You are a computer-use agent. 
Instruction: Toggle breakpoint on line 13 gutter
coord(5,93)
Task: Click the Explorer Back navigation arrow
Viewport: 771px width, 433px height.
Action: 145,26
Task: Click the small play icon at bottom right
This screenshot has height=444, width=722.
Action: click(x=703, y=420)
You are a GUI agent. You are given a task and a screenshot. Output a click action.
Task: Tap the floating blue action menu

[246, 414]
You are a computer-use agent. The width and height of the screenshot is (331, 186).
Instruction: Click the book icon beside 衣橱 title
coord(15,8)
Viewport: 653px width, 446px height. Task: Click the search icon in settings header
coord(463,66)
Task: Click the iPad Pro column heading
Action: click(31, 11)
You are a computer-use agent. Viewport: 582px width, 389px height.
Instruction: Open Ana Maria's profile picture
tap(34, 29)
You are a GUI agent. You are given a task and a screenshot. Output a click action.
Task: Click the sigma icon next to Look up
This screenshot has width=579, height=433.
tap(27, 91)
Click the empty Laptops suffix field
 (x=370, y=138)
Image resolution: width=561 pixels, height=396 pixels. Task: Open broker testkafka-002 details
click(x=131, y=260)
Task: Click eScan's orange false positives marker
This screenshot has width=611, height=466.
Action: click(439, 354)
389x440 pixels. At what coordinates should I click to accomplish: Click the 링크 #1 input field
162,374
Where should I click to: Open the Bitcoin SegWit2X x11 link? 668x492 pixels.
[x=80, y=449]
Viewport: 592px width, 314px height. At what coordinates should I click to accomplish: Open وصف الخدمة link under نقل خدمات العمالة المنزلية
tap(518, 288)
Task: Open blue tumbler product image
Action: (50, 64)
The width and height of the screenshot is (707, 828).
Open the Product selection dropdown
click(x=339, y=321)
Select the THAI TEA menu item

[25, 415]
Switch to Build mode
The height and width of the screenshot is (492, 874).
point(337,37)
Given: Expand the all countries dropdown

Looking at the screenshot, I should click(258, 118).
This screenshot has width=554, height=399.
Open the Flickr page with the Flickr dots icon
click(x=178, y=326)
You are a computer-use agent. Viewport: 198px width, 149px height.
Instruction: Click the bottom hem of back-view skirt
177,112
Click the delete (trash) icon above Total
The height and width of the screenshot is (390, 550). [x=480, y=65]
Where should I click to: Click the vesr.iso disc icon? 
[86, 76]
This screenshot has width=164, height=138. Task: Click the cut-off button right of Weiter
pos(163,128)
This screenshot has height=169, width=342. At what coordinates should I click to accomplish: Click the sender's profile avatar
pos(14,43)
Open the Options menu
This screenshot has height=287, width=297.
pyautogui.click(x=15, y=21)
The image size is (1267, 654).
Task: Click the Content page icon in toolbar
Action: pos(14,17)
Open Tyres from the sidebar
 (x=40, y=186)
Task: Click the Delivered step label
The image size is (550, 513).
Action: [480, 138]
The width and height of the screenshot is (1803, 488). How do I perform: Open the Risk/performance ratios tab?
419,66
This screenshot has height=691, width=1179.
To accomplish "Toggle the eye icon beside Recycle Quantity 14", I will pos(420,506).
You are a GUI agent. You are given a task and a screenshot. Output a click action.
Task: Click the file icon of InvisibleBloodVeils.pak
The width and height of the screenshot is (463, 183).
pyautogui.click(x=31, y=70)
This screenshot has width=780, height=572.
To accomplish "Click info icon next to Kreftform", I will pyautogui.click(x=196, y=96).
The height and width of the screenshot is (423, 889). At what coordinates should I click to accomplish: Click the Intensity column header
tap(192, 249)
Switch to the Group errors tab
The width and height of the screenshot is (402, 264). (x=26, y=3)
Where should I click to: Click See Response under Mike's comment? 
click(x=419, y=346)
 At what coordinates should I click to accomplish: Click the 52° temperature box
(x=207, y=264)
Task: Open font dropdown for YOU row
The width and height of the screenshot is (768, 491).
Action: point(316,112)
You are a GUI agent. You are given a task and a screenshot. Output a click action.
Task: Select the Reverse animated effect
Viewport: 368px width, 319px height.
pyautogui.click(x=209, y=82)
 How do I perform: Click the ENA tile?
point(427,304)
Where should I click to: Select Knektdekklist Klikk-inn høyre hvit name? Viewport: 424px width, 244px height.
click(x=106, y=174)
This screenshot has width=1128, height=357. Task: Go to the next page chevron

■ ■ ■ ■ ■ ■ ■

» **Task details**
Lines from the entries that contain the string "will" are what must be copied.

» **Written solution**
To accomplish "Toggle the eye icon beside Recycle Quantity 14", I will pos(420,506).
To accomplish "Click info icon next to Kreftform", I will pyautogui.click(x=196, y=96).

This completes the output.